*TRY IT*.
Write out exactly the lines of the entries below from the one holding "1068x610 pixels. At" to the one holding "Open the ydris_fashion", inclusive, and leave out all other lines.

(Beginning of DATASET RECORDS)

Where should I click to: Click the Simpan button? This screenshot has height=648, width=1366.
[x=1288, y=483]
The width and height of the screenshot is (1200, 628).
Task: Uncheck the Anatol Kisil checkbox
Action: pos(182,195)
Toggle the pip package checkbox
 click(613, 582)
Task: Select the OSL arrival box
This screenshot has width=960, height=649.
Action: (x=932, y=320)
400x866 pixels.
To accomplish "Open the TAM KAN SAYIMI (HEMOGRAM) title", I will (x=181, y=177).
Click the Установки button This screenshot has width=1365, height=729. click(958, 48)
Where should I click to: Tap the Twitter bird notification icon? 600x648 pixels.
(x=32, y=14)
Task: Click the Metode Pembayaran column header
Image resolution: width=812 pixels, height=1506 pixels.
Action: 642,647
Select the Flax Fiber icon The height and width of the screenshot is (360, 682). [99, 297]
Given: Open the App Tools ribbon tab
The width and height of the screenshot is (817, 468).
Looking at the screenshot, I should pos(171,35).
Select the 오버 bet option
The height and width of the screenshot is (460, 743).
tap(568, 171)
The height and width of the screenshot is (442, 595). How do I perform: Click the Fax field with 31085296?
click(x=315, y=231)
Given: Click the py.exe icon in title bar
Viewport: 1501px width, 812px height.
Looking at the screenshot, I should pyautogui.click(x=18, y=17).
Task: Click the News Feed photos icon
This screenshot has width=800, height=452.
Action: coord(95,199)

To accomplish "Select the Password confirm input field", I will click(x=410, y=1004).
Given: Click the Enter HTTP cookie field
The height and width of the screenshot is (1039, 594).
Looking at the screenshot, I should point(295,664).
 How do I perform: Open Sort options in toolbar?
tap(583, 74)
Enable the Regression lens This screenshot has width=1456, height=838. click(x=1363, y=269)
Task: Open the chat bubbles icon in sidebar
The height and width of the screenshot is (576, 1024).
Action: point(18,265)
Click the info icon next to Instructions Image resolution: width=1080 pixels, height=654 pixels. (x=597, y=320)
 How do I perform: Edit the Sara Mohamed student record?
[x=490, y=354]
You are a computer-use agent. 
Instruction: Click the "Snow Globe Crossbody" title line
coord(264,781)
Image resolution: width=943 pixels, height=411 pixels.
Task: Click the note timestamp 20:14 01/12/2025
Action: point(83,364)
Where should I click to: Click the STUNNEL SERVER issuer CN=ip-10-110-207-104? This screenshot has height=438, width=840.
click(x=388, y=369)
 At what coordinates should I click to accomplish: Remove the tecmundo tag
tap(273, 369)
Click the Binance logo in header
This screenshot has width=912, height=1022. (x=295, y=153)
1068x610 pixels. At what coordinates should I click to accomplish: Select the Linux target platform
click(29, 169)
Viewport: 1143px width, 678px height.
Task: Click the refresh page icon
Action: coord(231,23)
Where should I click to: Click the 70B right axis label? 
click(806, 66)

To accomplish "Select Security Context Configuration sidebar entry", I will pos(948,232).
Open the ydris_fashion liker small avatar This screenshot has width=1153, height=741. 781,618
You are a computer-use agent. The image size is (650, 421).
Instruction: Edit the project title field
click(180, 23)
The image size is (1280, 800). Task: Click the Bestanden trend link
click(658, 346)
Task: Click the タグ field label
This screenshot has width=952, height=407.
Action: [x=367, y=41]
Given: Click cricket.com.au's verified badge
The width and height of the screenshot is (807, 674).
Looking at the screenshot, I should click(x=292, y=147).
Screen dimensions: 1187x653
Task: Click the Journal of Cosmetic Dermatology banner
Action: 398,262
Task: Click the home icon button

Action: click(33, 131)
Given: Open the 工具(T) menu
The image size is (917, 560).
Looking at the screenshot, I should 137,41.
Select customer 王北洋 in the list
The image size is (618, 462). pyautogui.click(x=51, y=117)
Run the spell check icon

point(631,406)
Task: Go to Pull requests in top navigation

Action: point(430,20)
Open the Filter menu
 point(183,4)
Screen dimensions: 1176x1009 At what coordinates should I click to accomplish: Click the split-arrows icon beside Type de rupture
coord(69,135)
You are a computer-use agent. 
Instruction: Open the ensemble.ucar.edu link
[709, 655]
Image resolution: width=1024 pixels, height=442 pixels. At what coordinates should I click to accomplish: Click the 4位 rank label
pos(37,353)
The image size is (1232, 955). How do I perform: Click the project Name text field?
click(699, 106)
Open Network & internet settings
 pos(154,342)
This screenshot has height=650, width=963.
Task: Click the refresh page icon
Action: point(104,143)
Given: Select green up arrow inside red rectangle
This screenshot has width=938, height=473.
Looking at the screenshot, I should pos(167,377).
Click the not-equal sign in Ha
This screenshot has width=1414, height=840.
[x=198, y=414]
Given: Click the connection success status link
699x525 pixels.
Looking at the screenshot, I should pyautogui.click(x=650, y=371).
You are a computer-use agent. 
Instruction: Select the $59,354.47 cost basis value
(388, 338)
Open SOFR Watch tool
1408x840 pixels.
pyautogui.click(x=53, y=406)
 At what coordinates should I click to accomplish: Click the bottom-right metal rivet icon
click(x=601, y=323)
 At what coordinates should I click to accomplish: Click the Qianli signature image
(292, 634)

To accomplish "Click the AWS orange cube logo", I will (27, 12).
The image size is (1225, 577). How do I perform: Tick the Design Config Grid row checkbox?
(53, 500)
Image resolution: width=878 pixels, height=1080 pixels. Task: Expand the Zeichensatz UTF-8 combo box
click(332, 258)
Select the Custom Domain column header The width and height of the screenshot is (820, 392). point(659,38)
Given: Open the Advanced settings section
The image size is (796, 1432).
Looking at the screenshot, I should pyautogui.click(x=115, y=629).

(End of DATASET RECORDS)

*TASK OUTPUT*.
1068x610 pixels. At what coordinates should I click to accomplish: Select the Linux target platform
click(29, 169)
Viewport: 1143px width, 678px height.
Task: Click the refresh page icon
Action: coord(231,23)
Where should I click to: Click the 70B right axis label? 
click(806, 66)

To accomplish "Select Security Context Configuration sidebar entry", I will pos(948,232).
Open the ydris_fashion liker small avatar This screenshot has width=1153, height=741. 781,618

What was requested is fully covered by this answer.